The debt-to-equity ratio is a metric that provides insight on a company's use of debt. It relates the amount of a firm’s debt financing to its equity. The ratio divides a firm's total liabilities by the firm’s total shareholders' equity. In some cases, the debt-to-equity calculation may be more isolated to include only short-term and long-term debt but most often it also includes some form of additional fixed payments. Together the total debt and total equity of a company combine to equal its total capital which is also accounted for as total assets.
Debt typically has a lower cost of capital compared to equity, mainly because of its seniority in the case of liquidation. Thus, many companies may prefer to use debt over equity for capital financing. The company’s capital structure is the driver of the debt-to-equity ratio. The more debt a company uses the higher the debt-to-equity ratio will be and vice versa.
As is typical in financial analysis, a single ratio or line item is usually not used in isolation. As such, the level of the debt-to-equity ratio is usually considered along with a few other variables. However, one of the main starting points for analyzing a debt-to-equity ratio is the company’s industry. Therefore, the average debt-to-equity ratio for a company’s industry is often a good baseline for considering how high the debt-to-equity ratio should be. Below is a chart with debt-to-equity ratios by industry. As of 2019, the services industry had the lowest average debt-to-equity ratio at 0.05% while the financial industry had the highest at 1.89%.
Overall, debt-to-equity ratios will differ depending on the industry, because some industries tend to utilize more debt financing than others.
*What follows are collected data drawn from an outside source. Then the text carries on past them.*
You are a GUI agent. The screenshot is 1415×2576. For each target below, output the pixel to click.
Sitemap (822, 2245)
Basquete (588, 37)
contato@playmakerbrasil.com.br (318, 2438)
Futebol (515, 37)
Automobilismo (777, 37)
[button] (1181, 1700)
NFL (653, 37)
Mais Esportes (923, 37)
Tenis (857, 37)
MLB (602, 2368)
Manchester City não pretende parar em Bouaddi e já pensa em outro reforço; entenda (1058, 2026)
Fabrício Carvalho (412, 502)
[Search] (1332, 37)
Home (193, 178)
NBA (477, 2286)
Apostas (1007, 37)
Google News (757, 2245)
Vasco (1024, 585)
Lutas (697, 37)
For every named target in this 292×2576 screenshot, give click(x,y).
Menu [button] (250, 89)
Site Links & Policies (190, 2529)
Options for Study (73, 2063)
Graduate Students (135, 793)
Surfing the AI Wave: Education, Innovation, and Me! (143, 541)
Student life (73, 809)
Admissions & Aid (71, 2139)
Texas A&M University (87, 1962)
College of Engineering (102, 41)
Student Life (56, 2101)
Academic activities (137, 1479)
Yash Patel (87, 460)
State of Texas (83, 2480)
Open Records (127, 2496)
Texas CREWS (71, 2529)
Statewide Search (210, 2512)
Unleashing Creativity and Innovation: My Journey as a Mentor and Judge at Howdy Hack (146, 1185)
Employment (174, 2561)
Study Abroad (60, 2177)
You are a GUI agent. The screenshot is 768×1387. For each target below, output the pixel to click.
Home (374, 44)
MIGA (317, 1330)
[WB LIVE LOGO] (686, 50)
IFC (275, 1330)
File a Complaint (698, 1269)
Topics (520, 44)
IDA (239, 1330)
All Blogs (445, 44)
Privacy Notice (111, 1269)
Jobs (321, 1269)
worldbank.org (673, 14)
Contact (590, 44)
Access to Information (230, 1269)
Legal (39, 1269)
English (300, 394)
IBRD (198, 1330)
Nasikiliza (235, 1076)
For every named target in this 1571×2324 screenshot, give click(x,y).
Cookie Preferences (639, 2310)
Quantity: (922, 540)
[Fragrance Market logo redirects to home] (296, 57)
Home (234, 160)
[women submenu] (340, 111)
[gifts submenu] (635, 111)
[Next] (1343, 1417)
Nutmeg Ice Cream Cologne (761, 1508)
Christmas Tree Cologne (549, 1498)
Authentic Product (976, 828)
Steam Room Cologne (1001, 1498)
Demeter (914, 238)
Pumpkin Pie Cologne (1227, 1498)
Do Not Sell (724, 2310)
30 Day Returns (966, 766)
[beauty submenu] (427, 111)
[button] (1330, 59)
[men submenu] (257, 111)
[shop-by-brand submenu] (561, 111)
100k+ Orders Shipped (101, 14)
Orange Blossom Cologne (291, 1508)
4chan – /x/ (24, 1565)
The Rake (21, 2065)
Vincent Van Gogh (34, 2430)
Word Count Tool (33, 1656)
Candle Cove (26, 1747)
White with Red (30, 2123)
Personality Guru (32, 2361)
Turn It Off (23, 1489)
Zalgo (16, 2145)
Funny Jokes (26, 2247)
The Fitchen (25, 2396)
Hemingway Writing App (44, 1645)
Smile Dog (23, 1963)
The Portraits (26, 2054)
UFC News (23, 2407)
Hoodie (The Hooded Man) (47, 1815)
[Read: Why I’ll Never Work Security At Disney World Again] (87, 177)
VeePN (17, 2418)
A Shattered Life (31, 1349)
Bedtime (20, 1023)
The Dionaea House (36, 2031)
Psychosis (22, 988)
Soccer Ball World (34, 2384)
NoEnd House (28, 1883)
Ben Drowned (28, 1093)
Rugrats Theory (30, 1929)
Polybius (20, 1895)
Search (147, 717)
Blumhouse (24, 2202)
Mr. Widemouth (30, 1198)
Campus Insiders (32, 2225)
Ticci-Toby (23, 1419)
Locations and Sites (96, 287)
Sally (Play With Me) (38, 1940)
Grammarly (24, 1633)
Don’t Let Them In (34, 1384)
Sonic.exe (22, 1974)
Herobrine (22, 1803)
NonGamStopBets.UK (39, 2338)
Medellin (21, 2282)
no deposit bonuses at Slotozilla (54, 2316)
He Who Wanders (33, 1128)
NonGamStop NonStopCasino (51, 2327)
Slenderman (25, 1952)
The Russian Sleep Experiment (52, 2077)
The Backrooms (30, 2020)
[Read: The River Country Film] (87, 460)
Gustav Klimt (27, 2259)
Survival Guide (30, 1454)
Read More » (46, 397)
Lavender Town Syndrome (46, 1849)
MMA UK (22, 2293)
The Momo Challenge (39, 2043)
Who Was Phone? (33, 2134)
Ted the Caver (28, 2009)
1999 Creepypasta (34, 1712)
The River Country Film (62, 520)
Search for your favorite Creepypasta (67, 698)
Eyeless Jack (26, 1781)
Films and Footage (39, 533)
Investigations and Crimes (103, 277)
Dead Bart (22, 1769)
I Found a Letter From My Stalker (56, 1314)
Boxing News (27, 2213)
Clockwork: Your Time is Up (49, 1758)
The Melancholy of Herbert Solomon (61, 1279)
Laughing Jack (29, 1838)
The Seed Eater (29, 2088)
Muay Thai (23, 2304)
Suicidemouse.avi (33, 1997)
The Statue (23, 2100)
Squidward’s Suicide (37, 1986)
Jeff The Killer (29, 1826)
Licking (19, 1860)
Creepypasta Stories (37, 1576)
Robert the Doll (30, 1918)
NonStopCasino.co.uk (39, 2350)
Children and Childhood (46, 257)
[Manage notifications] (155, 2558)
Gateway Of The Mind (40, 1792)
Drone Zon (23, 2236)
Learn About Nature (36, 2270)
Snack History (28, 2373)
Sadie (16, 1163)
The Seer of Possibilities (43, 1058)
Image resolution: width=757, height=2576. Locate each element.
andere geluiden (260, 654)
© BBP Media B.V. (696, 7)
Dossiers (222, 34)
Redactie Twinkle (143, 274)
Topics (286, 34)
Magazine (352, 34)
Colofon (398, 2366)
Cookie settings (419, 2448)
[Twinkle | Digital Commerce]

Closely comparable companies within an industry group can also be important to examine for deeper analysis. In the financial industry, for example, the debt-to-equity ratio is higher because banks and other financial institutions borrow money to lend money, which can result in a higher level of debt. Other industries that tend to have the need for large capital project investments will also usually have a higher debt-to-equity expectation. These industries can include utilities, transportation, and energy.
A second variable for consideration when analyzing a company’s debt-to-equity ratio is its own historical average. A company may be at or below the average for the industry but above its own historical average which can be a flag for concern. In this case, it can be important to analyze the company’s current situation and the reasons for the additional debt it is adding.
Lastly, the weighted average cost of capital (WACC) can provide interesting insight into the variability of a company’s debt-to-equity ratio. The WACC shows the amount of interest financing on average per dollar of capital. The WACC equation also breaks down the average payout for debt and equity. If a company has a low average debt payout it means that it is able to get financing in the market at a relatively low rate which can make the use of debt more attractive even if the debt-to-equity ratio is higher than comparable companies.